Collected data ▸
□ □ □ □ □
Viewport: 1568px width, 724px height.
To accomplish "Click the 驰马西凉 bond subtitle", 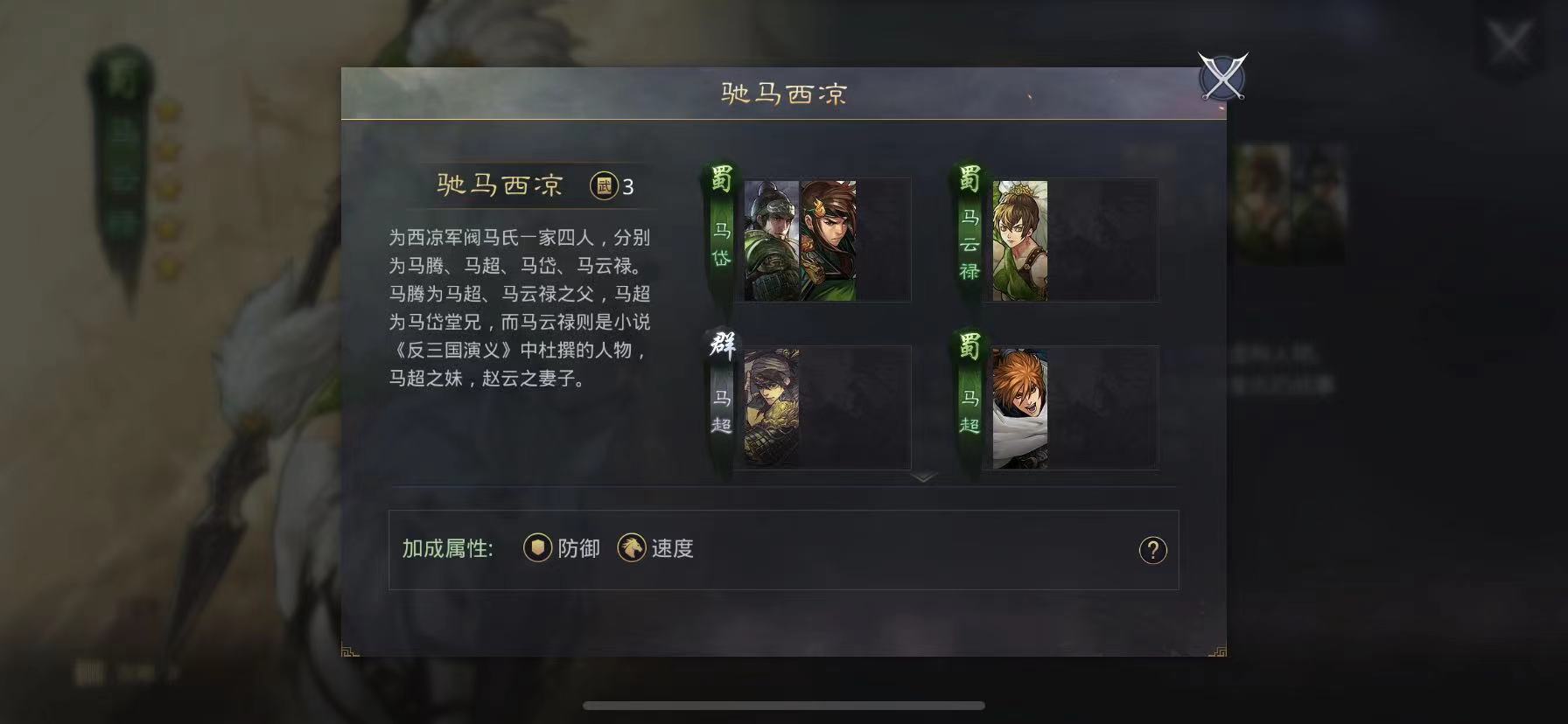I will click(500, 185).
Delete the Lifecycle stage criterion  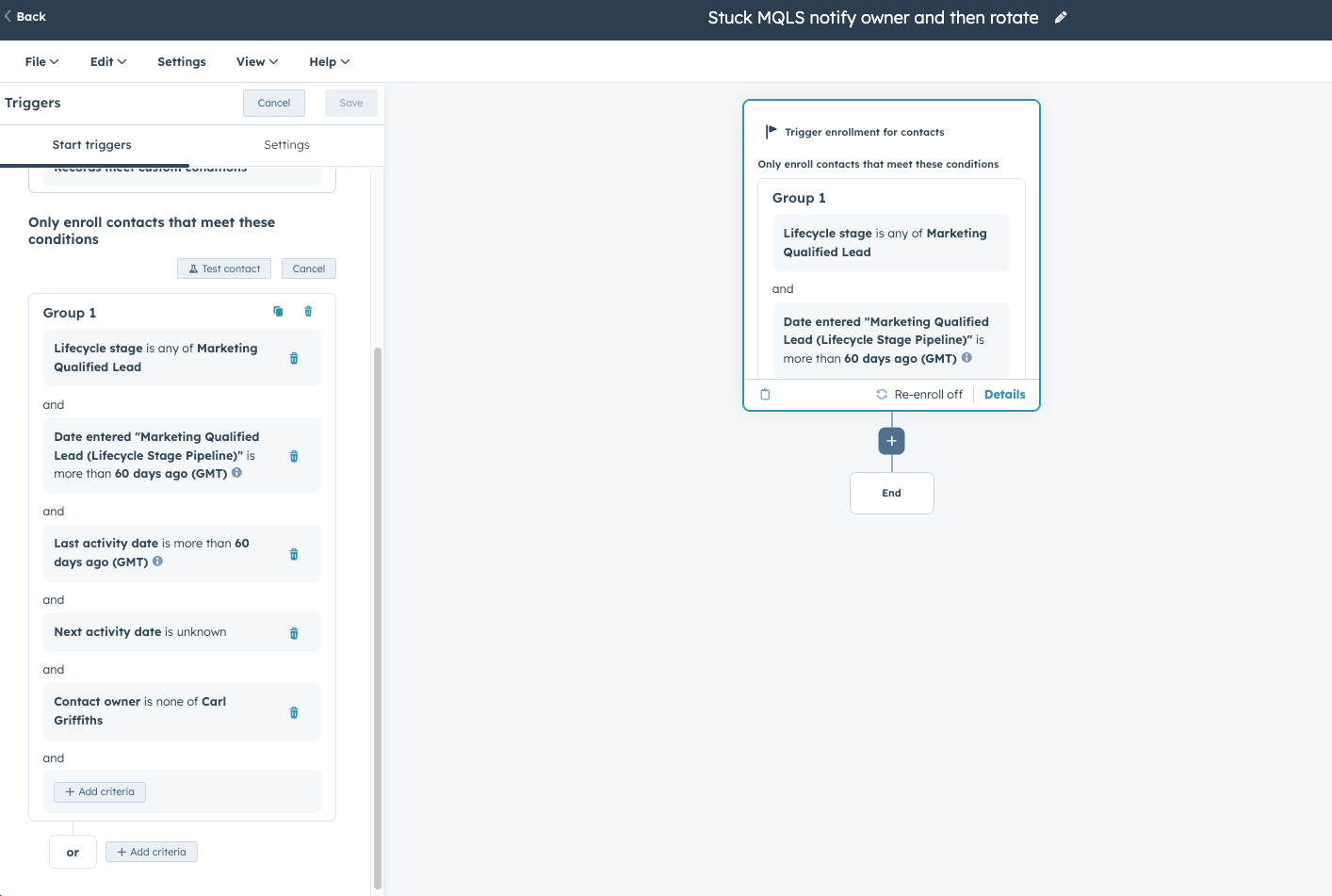[294, 358]
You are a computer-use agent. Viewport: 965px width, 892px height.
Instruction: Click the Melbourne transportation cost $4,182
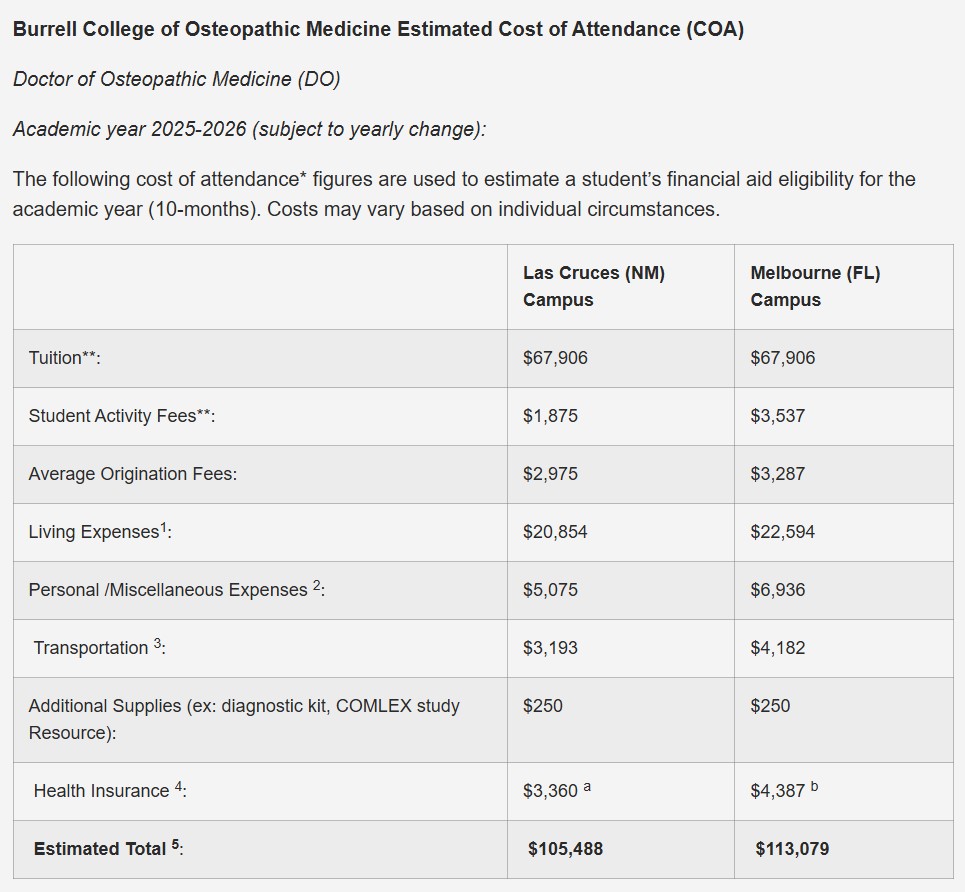click(777, 648)
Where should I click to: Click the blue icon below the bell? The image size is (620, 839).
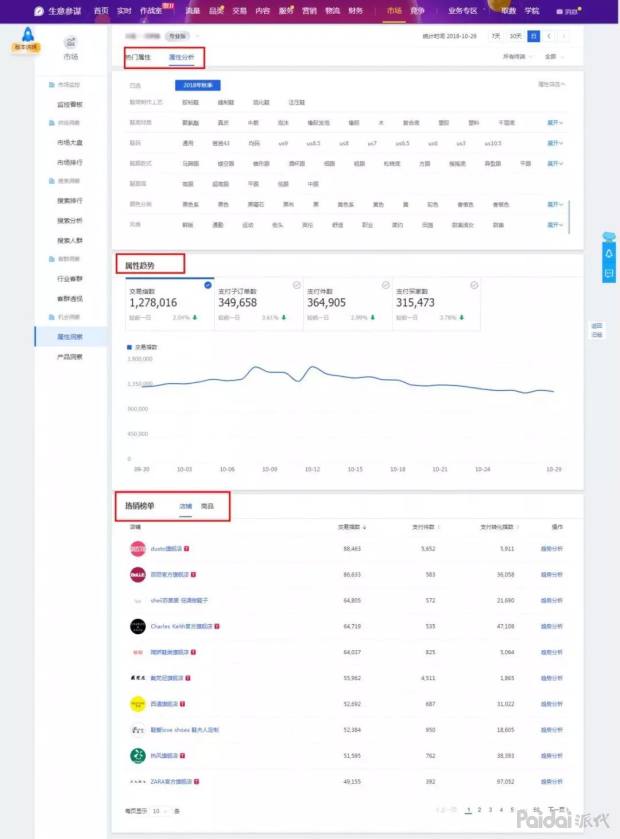click(609, 271)
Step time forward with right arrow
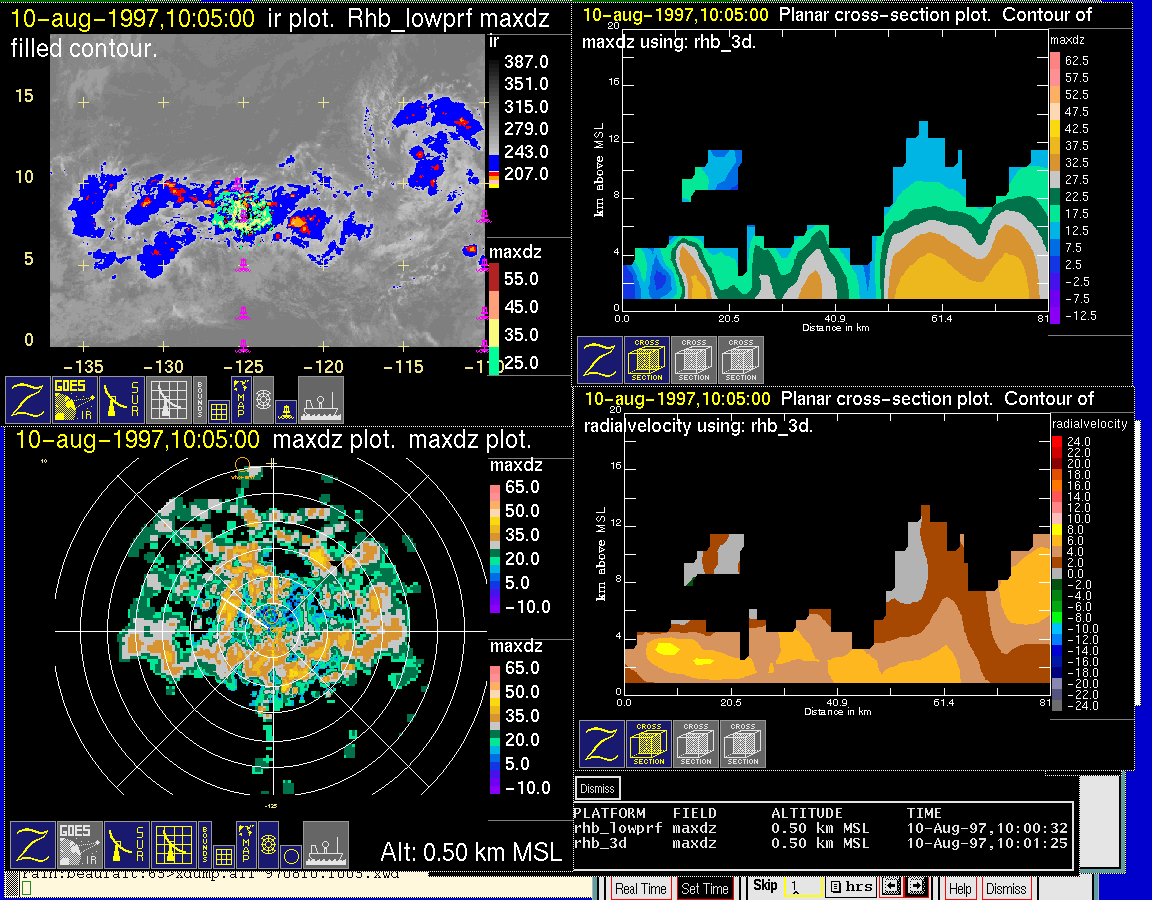Viewport: 1152px width, 900px height. coord(917,887)
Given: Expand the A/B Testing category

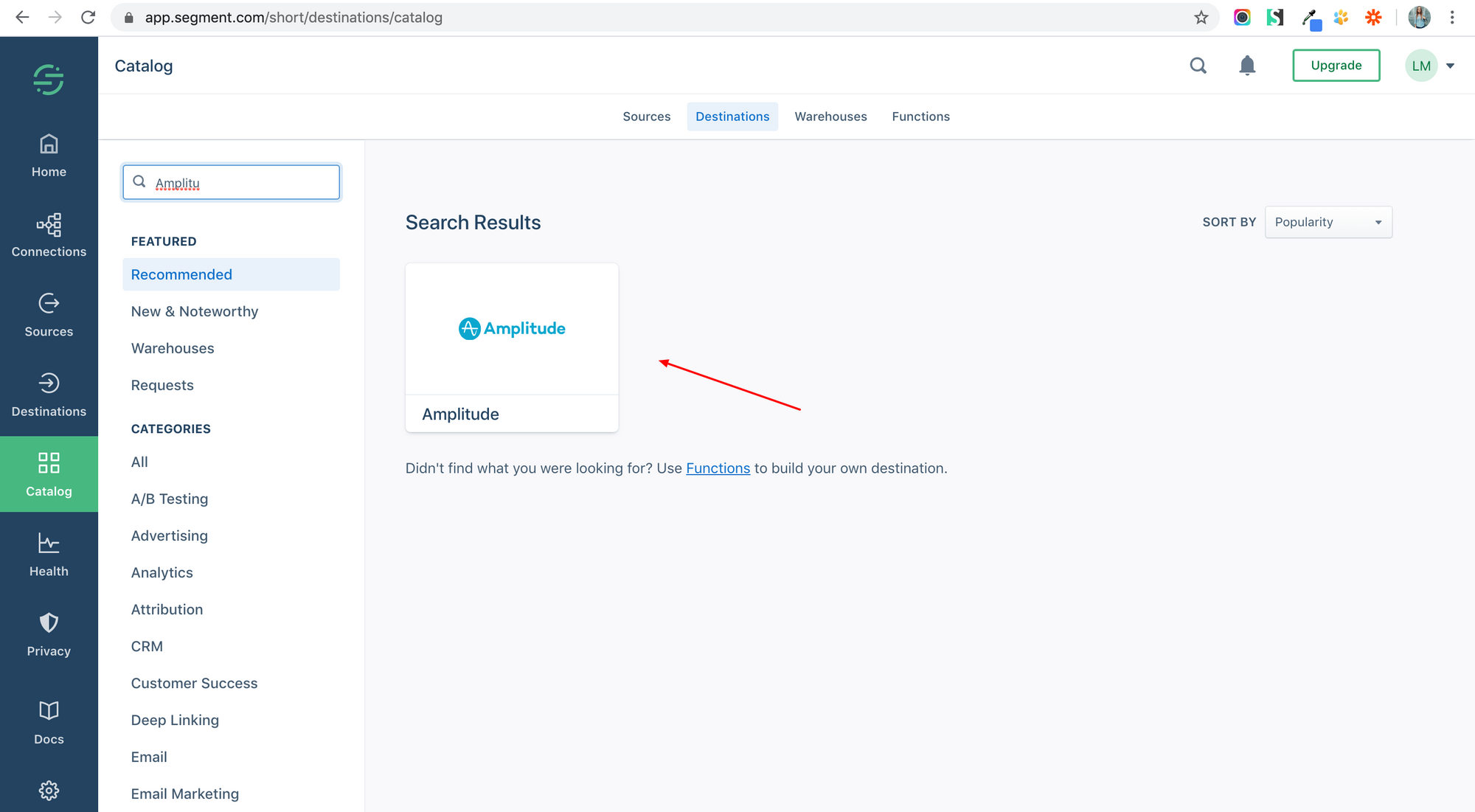Looking at the screenshot, I should (x=169, y=498).
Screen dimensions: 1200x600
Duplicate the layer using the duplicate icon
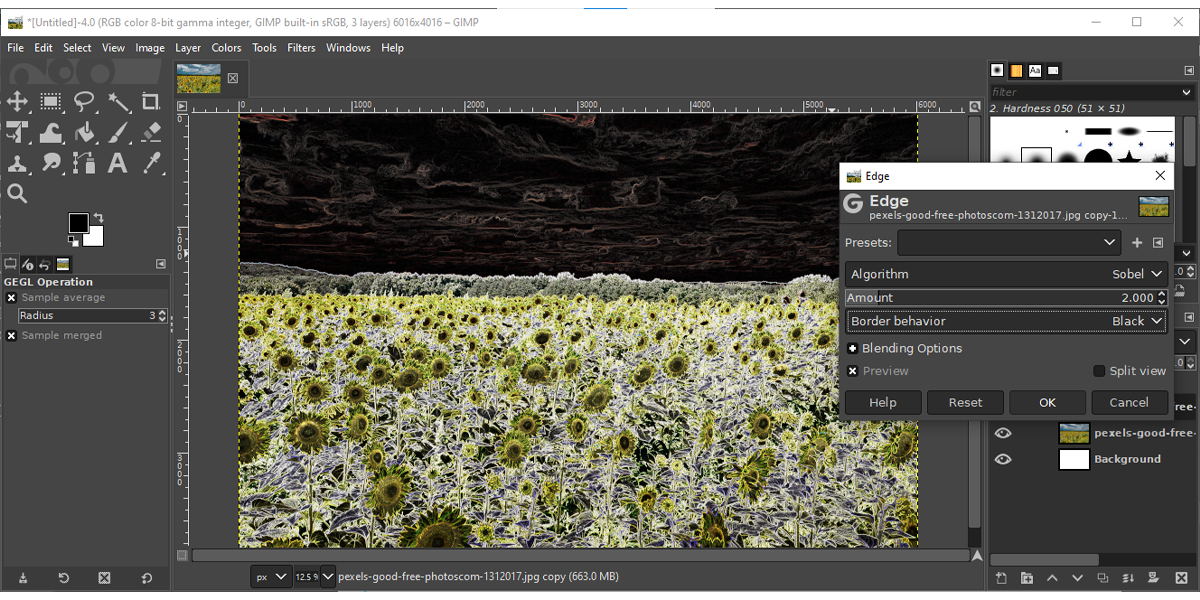(1103, 578)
□ □ □ □ □
TASK STATEMENT ▸ From the line that contains "Given: Expand the A/B Testing category" to the last line of the data above, inclusive, transcribe every line exactly and only those lines, omitting pictures.

YOUR RESPONSE ▸
Given: Expand the A/B Testing category

Looking at the screenshot, I should (x=169, y=498).
Screen dimensions: 1200x600
Duplicate the layer using the duplicate icon
(1103, 578)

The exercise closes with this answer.